#### WRITTEN EXERCISE
Pull out every line in the rows below that contains the string "circle". Case counts.

┌────────

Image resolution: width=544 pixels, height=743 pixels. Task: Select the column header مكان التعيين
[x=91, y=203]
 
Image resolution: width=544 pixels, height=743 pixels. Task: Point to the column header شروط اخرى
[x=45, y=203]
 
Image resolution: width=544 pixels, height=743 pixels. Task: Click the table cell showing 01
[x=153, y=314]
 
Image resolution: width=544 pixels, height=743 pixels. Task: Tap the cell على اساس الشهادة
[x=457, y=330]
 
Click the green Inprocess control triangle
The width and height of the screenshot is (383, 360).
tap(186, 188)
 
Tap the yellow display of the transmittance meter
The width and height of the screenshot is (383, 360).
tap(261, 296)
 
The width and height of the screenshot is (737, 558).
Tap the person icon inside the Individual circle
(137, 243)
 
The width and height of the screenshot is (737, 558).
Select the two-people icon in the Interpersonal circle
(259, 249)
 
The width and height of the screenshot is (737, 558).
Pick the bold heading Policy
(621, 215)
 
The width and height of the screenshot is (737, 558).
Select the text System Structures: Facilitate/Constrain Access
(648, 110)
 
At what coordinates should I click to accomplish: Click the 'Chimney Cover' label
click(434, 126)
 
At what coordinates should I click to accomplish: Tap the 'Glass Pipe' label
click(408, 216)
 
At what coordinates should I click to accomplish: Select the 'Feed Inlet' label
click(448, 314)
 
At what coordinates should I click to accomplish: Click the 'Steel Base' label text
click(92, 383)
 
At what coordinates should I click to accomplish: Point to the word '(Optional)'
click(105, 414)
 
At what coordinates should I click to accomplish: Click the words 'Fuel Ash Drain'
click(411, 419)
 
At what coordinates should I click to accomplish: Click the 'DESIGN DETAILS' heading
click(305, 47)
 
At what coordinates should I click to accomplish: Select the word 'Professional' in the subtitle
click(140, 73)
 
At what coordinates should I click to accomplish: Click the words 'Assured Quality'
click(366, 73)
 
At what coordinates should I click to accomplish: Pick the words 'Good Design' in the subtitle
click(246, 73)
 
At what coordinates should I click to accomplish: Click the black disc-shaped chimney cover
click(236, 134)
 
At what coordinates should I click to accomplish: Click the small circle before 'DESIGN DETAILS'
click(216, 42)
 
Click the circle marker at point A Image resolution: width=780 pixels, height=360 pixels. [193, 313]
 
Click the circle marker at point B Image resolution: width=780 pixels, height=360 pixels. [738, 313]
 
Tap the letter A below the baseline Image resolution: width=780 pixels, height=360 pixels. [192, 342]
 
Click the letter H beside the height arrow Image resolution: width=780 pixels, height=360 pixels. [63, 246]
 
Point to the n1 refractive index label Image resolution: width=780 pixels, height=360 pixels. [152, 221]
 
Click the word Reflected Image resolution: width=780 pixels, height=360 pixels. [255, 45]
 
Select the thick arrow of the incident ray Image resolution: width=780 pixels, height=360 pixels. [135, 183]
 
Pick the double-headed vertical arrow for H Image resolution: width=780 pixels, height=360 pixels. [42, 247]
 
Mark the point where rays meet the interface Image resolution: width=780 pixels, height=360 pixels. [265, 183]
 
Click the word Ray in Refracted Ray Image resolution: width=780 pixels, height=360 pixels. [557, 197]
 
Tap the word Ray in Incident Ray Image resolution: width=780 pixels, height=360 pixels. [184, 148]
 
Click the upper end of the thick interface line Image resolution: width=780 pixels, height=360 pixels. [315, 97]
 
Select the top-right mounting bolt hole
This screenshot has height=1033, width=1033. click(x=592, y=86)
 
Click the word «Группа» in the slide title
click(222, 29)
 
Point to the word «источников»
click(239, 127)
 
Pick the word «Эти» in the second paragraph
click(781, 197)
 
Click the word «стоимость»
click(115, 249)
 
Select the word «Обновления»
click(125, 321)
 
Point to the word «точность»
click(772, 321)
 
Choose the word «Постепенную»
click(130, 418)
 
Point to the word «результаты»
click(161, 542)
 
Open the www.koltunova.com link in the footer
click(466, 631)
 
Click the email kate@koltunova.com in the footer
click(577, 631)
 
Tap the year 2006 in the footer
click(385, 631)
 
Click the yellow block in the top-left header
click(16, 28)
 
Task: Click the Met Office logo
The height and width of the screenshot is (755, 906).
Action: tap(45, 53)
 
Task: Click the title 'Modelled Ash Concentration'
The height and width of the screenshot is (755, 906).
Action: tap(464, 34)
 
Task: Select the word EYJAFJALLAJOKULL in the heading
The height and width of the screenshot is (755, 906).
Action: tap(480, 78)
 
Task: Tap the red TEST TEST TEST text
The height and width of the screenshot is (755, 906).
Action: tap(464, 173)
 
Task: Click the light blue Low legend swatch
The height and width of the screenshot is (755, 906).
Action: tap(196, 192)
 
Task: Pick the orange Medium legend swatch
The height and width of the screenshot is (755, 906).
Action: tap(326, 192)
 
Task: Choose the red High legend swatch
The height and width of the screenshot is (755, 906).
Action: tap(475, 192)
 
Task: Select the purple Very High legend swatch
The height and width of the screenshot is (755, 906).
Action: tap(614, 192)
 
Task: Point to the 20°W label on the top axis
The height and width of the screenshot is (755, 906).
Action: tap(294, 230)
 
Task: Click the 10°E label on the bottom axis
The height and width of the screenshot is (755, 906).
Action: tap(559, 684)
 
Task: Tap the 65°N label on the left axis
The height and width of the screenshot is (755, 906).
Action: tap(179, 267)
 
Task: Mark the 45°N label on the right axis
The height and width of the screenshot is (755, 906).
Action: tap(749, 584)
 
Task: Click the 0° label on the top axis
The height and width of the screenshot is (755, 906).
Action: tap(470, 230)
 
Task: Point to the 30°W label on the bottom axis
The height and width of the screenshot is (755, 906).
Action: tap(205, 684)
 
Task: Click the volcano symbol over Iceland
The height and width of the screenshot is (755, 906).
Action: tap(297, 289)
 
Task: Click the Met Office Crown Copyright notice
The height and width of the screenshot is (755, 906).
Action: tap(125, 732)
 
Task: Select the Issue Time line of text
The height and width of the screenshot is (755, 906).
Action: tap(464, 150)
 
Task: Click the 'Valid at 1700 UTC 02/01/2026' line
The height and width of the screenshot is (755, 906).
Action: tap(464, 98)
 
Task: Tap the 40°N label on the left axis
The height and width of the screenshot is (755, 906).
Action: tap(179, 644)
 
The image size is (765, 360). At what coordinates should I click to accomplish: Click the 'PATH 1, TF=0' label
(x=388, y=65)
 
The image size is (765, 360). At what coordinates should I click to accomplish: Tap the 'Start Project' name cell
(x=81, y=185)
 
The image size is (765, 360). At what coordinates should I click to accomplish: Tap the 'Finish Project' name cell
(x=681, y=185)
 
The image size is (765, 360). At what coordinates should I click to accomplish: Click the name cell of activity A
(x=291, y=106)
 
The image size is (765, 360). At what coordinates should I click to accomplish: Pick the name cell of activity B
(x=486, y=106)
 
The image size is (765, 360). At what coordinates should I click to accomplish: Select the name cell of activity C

└────────

#### WRITTEN ANSWER
Tap the person icon inside the Individual circle
Select the two-people icon in the Interpersonal circle
At what coordinates should I click to accomplish: Click the small circle before 'DESIGN DETAILS'
Click the circle marker at point A Image resolution: width=780 pixels, height=360 pixels. [193, 313]
Click the circle marker at point B Image resolution: width=780 pixels, height=360 pixels. [738, 313]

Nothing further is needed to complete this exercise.